Russian Learner Translator Corpus

Russian Learner Translator Corpus (RusLTC) is a bi-directional multiple corpus, which stores English-Russian translations done by university translation students.

The project was initiated in 2011 by enthusiasts from the Translation Studies Department, University of Tyumen (Russia) and enjoyed support from computational linguists with the National Research University Higher School of Economics (Moscow, Russia). It has been unveiled as a fully functional online resource in 2014 at Text. Speech. Dialogue conference in Brno. In 2017 a research proposal partially based on this corpus data received support from the Russian Foundation for Basic Research (RFBR), which gave the project a boost and helped to continue making it publicly available.

Russian

RusLTC includes translations collected from 14 Russian universities, which offer specialist, BA and MA translation programmes. Most translations are produced as part of their routine and exam assignments by (often senior) students in these programmes. There are, however, translations that were submitted to translation contests held by the partner universities, translations from trainees who stu dy translation as a supplementary professional course or have chosen translation as their second higher education (part-time and continuous learning programmes). These student populations and levels of study are reflected in the searchable corpus metadata. Translations and metadata are anonymised.
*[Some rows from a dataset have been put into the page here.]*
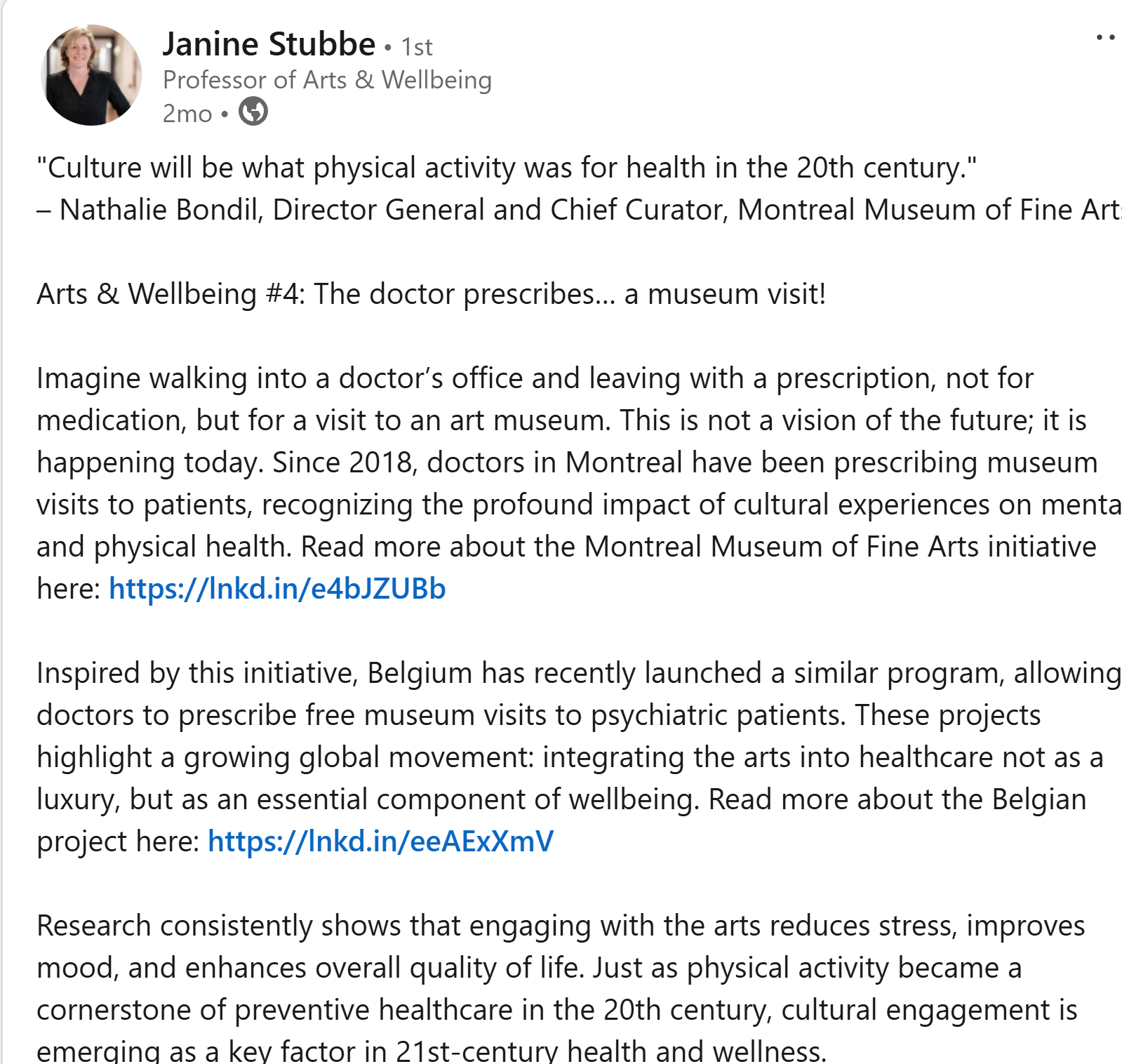The height and width of the screenshot is (1064, 1122).
Task: Click the Nathalie Bondil attribution line
Action: point(579,210)
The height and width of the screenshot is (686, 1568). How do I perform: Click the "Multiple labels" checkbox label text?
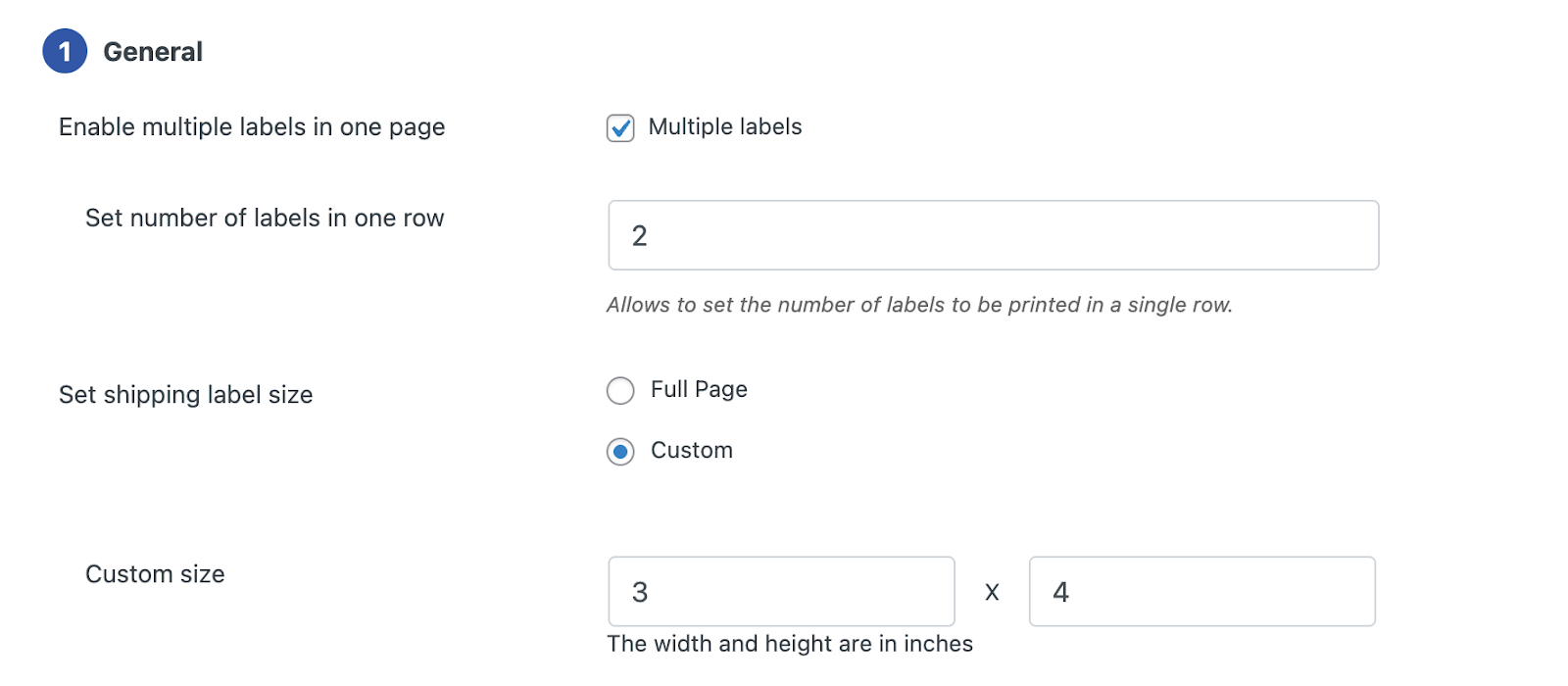(724, 127)
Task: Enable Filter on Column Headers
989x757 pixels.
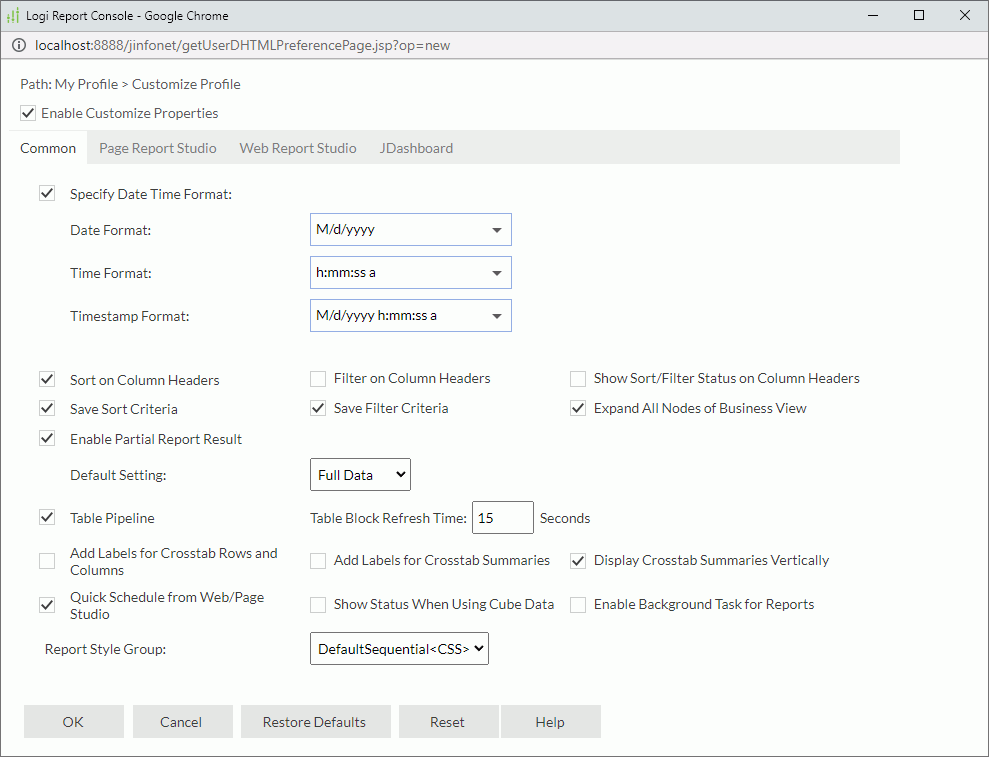Action: 317,378
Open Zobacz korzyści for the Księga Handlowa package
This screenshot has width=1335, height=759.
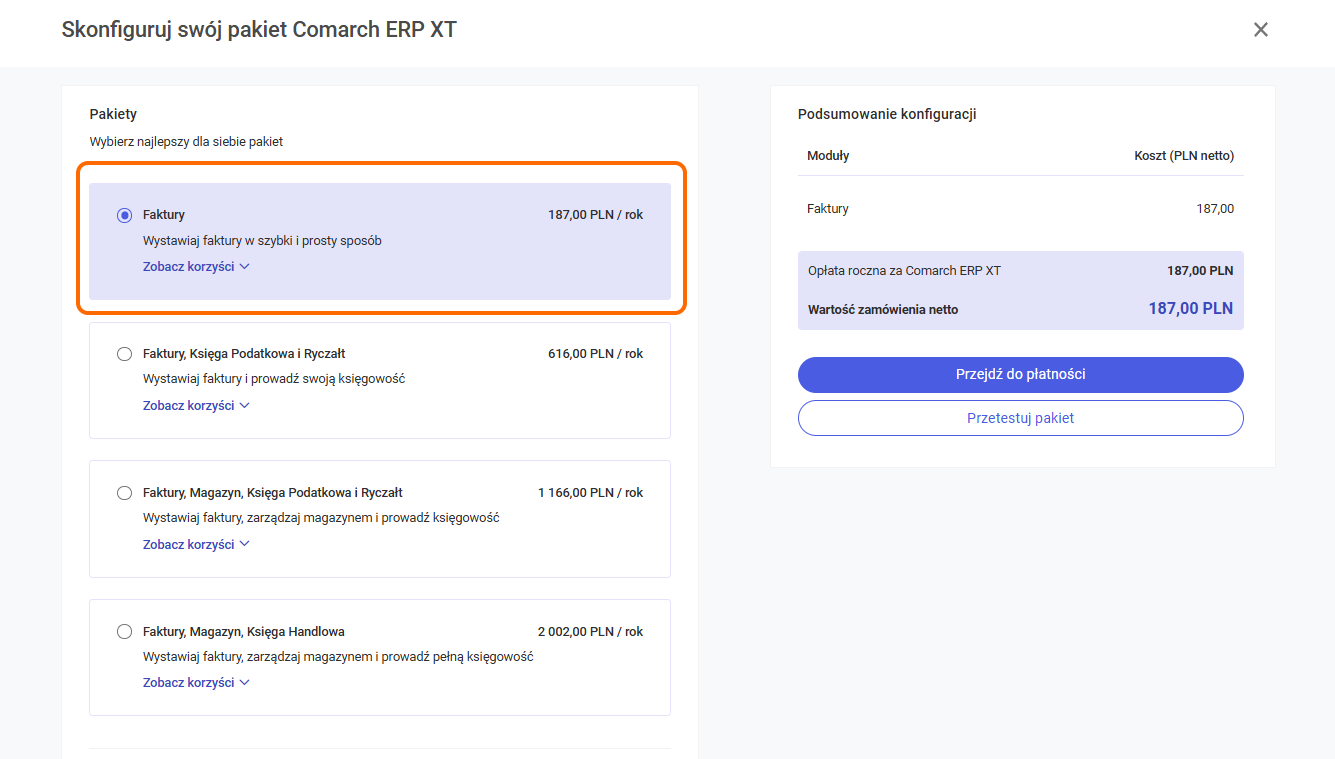click(x=195, y=683)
As of October 16, 2018 RusLTC counts more than 2.3 mln word tokens in total. The English-Russian subcorpus has multiple translations to 402 sources, while Russian-English part includes 125 source-targets sets. The number of translations to a single source averages at 8 (min=1, max=67). Many texts are translations of excerpts from larger sources; the median lengths of translations in the English-to-Russian subcorpus is 380 words. Detailed and automatically updated statistics.

RusLTC is aligned at sentence-level with LF Aligner; the errors in its output are corrected manually. Since September 2018 the query interface is based on a customized version of Arkhangelskiy's Tsakorpus. It supports lexical and PoS search for both sources and targets and returns sentences with the query item along with their targets/sources. The query results can be filtered by 10 metadata fields, including the translator’s gender and affiliation, education type and level, grade for the translation, year and conditions of translation (routine/exam; home/classroom) and source text genre. RusLTC includes texts in 10 genres: academic, informational, educational, essay, technical, fiction, educational, speech, letters, advertisement – see the figure on the right for their distribution). Give it a try! Explore renditions of the challenging lemmas lacking immediate counterparts such as overqualified or lock-in. See how weird analytical passives can get in translated Russian.
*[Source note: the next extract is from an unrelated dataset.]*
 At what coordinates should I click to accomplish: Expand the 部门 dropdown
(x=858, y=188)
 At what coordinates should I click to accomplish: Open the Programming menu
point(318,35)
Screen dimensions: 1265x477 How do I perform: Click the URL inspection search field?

RusLTC has an associated translation error annotation project, which uses brat text annotation framework (Stenetorp et al 2012). The annotator follows a pre-defined error typology of 30 hierarchical tags, including good_solution and note (see the typology description and annotation guidelines (in Russian)). As of October 2018 we have annotated 765 translations, including 599 translations (230 K tokens) to 72 sources in English-to-Russian direction. The annotation environment is in everyday classroom use, and this data is growing each year.

RusLTC is downloadable as a customized TMX-file and a plaintext archive.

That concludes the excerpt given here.